During the period of post-war economic recovery, consumer products appealed mostly to basic needs and had scant differentiation aside from brand name. Nonetheless, they were eagerly snatched up by consumers. But from the early 1970s, as income levels rose and more Japanese people travelled abroad, the phenomenon of hit products developed in synch with more diversified consumer preferences.

Then during the past two decades, as Japan has had to contend with the nightmare of having a prolonged recession and deflationary spiral, niche marketing took on increasing importance and successful innovation was appreciated all the more.

The NMJ’s two top winners for the past 12 months were the so-called Amazon Effect, as the US firm’s Japan subsidiary expanded its range of offerings to include food and the streaming of TV programmes and films, and Nintendo’s Switch. The latter winner is a hybrid game unit that can be used as either a handheld or home console. By the end of September, 7.63mn units had been sold, and there were no signs that demand would slacken.

Other relatively new winners on the list include artificial intelligence (AI) speakers (4th place) and Start Today Co., Ltd. (6th place), the owner of Zozo Town, the self-described largest online retailer of apparel and accessories in Japan. Imports were represented by Apple Inc.’s iPhone X (13th place), fidget spinners (14th) and Japanese translations of works by the English winner of the Nobel Prize in Literature, Kazuo Ishiguro (18th).

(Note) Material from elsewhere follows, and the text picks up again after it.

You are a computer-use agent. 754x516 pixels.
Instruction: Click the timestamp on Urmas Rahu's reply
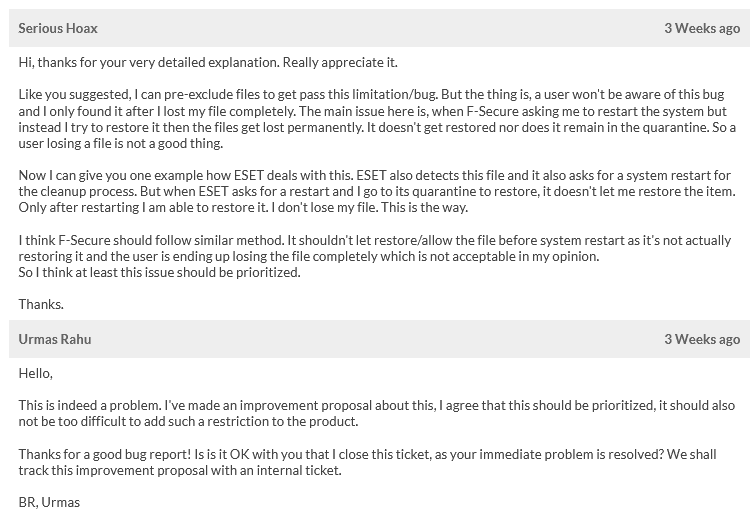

The year’s zannen-sho (consolation prize) was awarded to Premium Friday, the government’s failed attempt to extend the weekend by encouraging businesses to give their staff the afternoon off on the last Friday of each month—a perennially busy time.

As for the year ahead, the Year of the Dog resounded with mechanical barking from 11 January, when Sony Corporation released the next generation of its AI robot dog, aibo. A week later, Ryohin Keikaku Co., Ltd. (MUJI) opened its first hotel in Shenzhen, Guangdong Province, China. It will be followed by a hotel in Tokyo’s Ginza district in 2019.

South Korea is scheduled to host the Pyeongchang Winter Olympics on 9–25 February, an event likely to raise demand for 4K high-definition TV receivers. The prices on budget models, sold in discount retailers such as Don Quijote Co., Ltd., have dropped to the ¥50,000 level.

On 29 March, Mitsui Real Estate’s Tokyo Midtown Hibiya development, located close to the Imperial Hotel, will hold its grand opening, and on 15 April, Tokyo Disney Resort will observe its 35th anniversary with a variety of promotional activities. Also this spring, Amazon Japan will open a walk-in photo studio in Tokyo’s Shinagawa district.

On 15 June, a law will take effect allowing the use, nationwide, of private homes for short stays (minpaku). In addition to encouraging the practice, it is likely to help relieve the current squeeze on hotel accommodation.

The highlight of summer sporting events will be football’s FIFA World Cup, to be held from 14 June to 15 July. Then in September, the new Takashimaya Shopping Centre in Nihombashi will open, followed in autumn by the 35-storey (plus four basement levels) Shibuya Stream commercial complex that is backed by the railway and real estate firm Tokyu Corporation.